What to do: Taking the entries below, transcribe only the lines starting with the one with "Given: Tap the battery status icon" and going on through the one with "Tap the Benchmark Results title", exactly as written, without the pictures.

::::::

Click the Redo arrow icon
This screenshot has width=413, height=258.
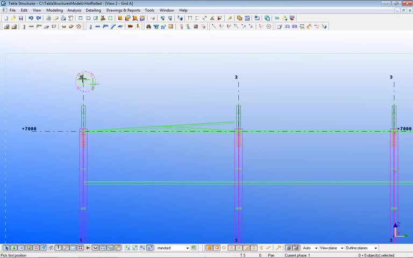click(x=38, y=18)
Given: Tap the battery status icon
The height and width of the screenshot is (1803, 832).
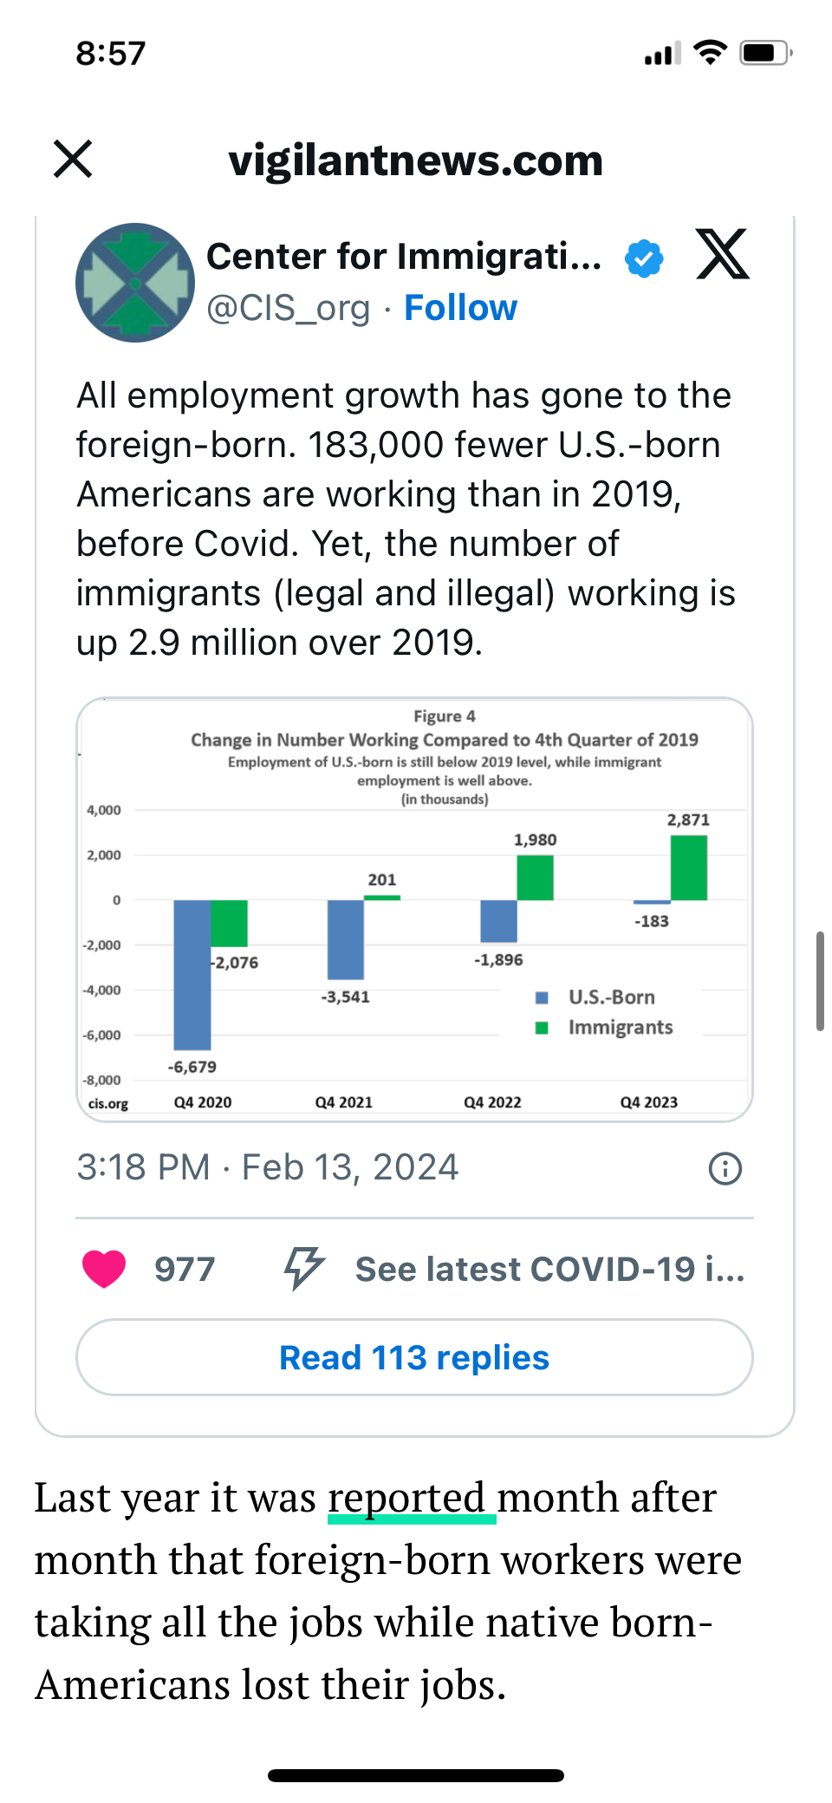Looking at the screenshot, I should (x=765, y=53).
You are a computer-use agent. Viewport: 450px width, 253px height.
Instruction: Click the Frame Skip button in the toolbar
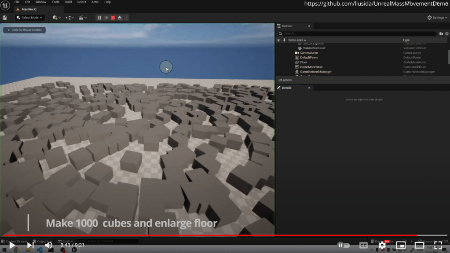(x=106, y=18)
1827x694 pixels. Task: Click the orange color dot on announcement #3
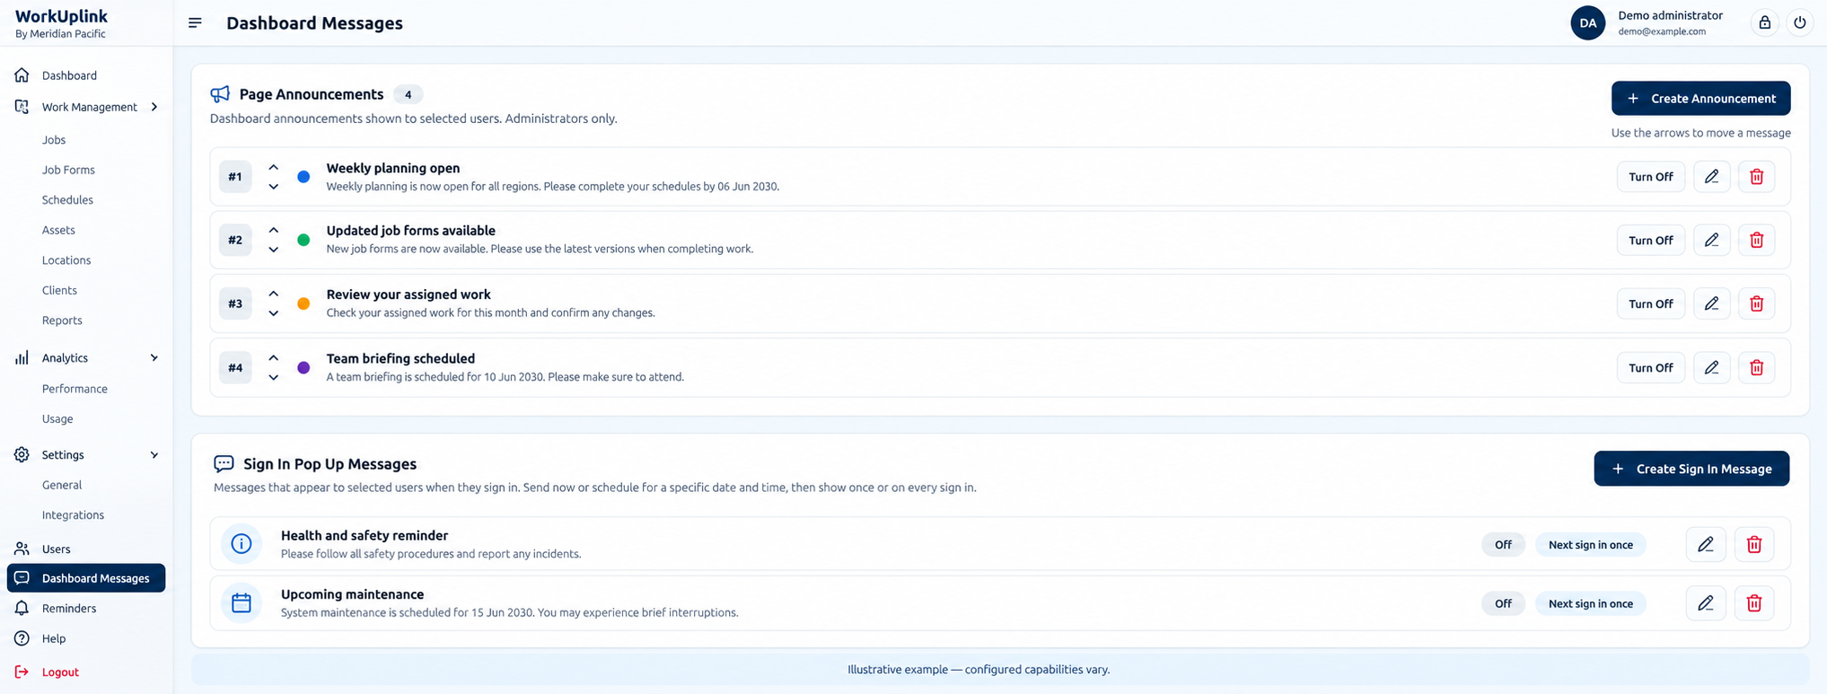tap(303, 304)
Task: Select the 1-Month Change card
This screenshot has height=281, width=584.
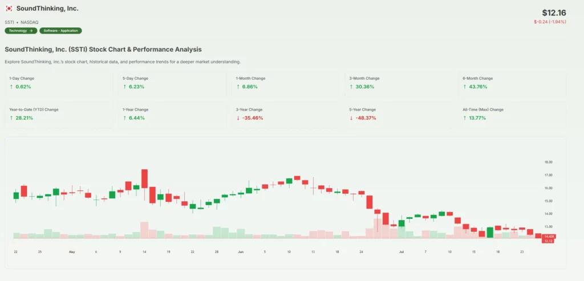Action: (287, 83)
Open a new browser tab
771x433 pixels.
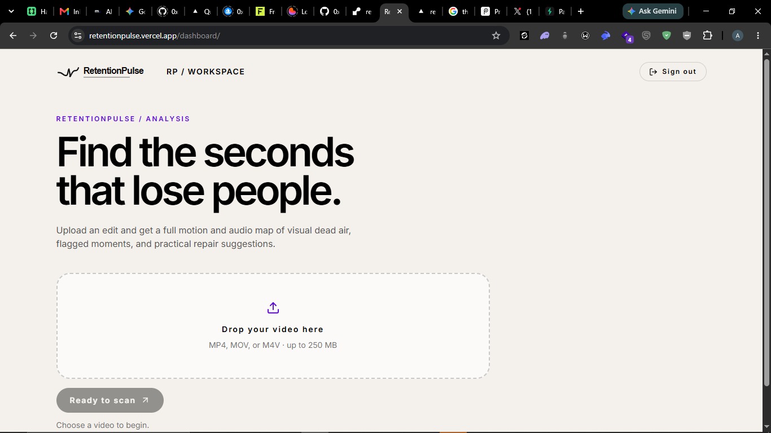580,11
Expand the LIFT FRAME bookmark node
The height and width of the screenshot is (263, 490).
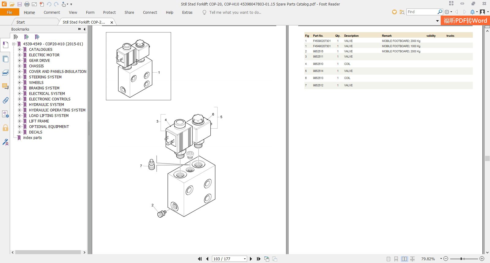click(x=20, y=121)
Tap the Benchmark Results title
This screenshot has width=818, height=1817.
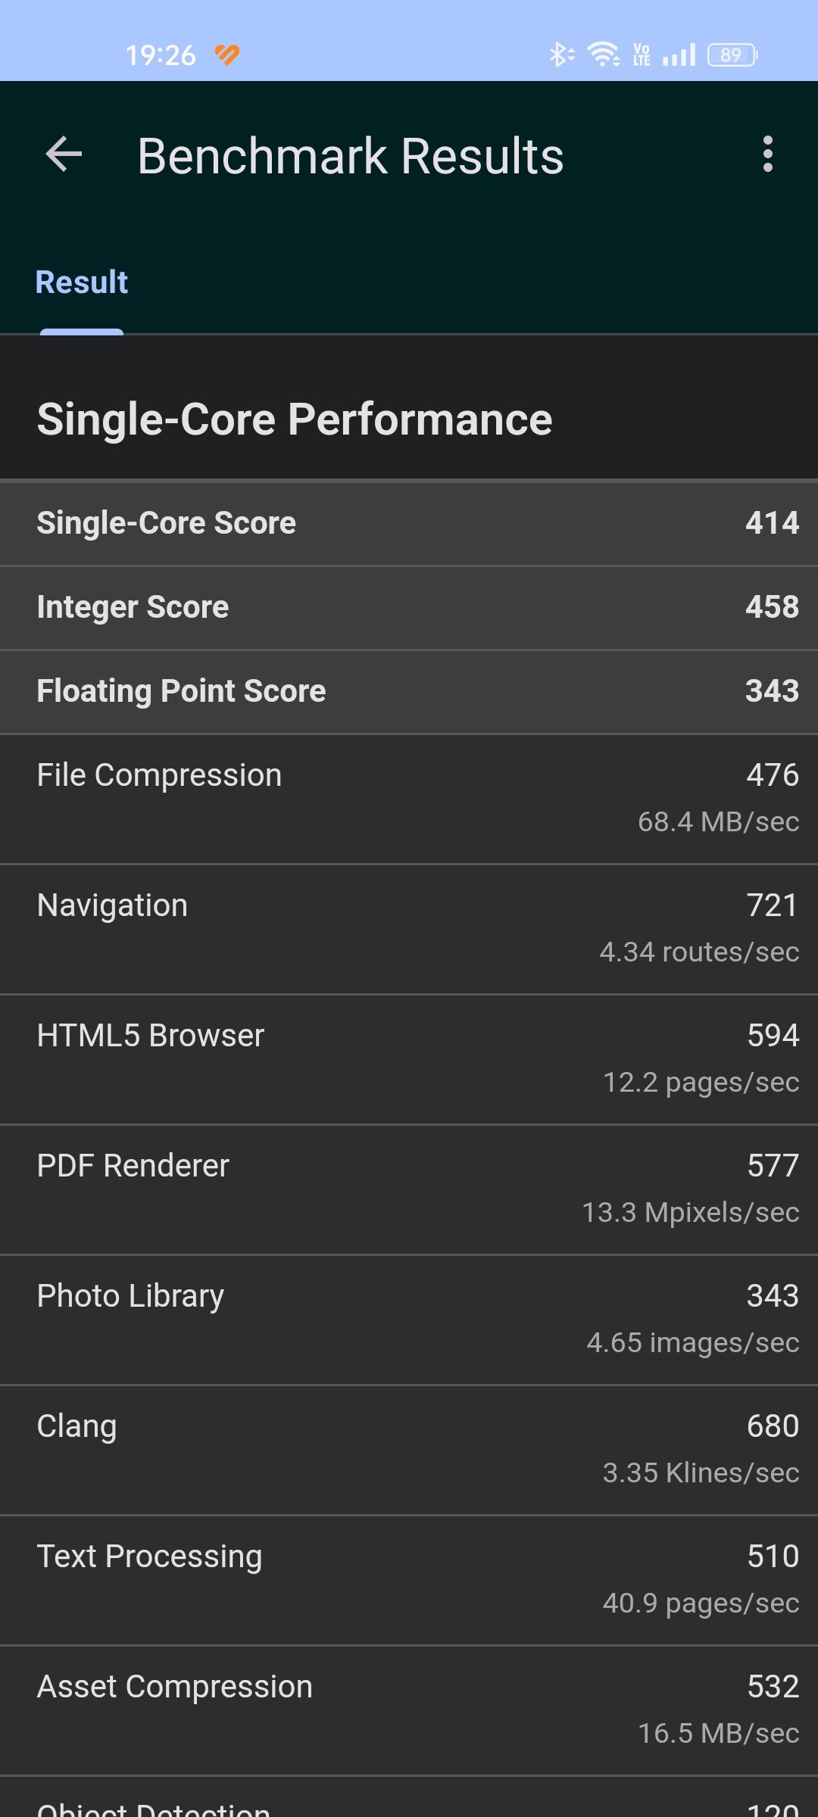(x=350, y=156)
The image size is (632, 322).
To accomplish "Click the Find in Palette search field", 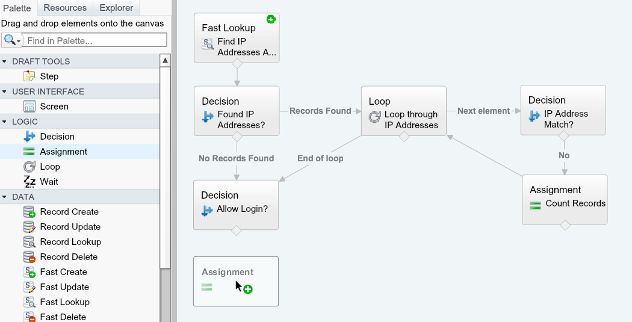I will click(x=95, y=40).
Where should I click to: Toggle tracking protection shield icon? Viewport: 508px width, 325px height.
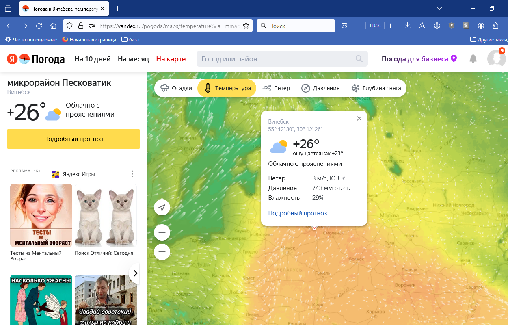pos(69,25)
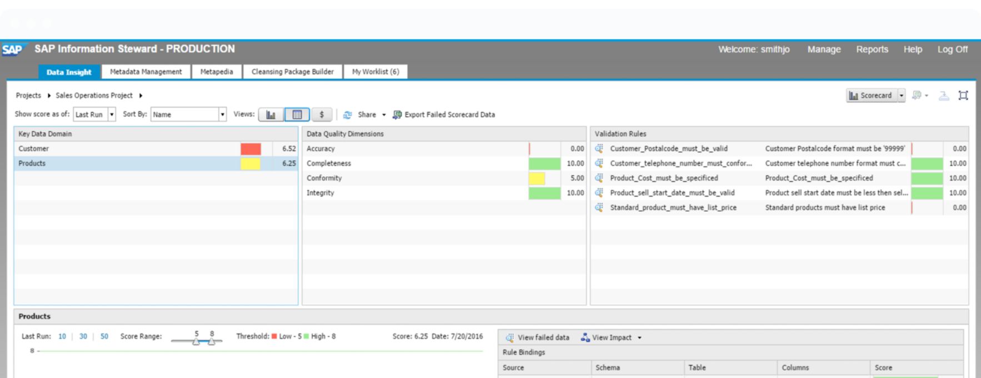Image resolution: width=981 pixels, height=378 pixels.
Task: Switch to Metadata Management tab
Action: (x=146, y=72)
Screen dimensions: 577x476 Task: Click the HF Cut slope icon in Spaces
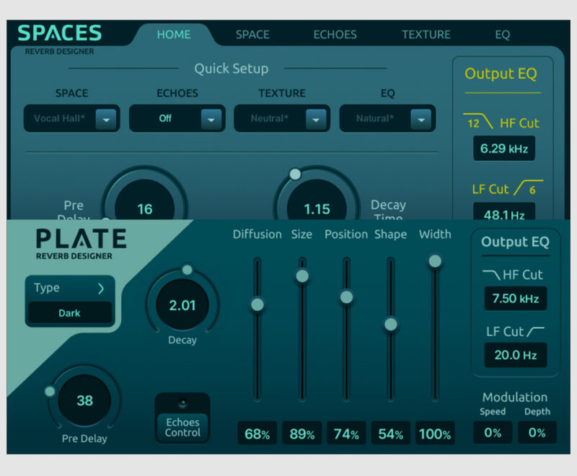point(478,122)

::::::

Task answer:
Given: Tap the battery status icon
The height and width of the screenshot is (1803, 832).
Looking at the screenshot, I should (x=765, y=53).
You are a computer-use agent. Viewport: 450px width, 253px height.
Instruction: Click the Frame Skip button in the toolbar
(x=106, y=18)
1827x694 pixels. Task: Click the orange color dot on announcement #3
tap(303, 304)
Task: Select the 1-Month Change card
This screenshot has height=281, width=584.
Action: (287, 83)
Open a new browser tab
771x433 pixels.
580,11
Expand the LIFT FRAME bookmark node
The height and width of the screenshot is (263, 490).
click(x=20, y=121)
Tap the Benchmark Results title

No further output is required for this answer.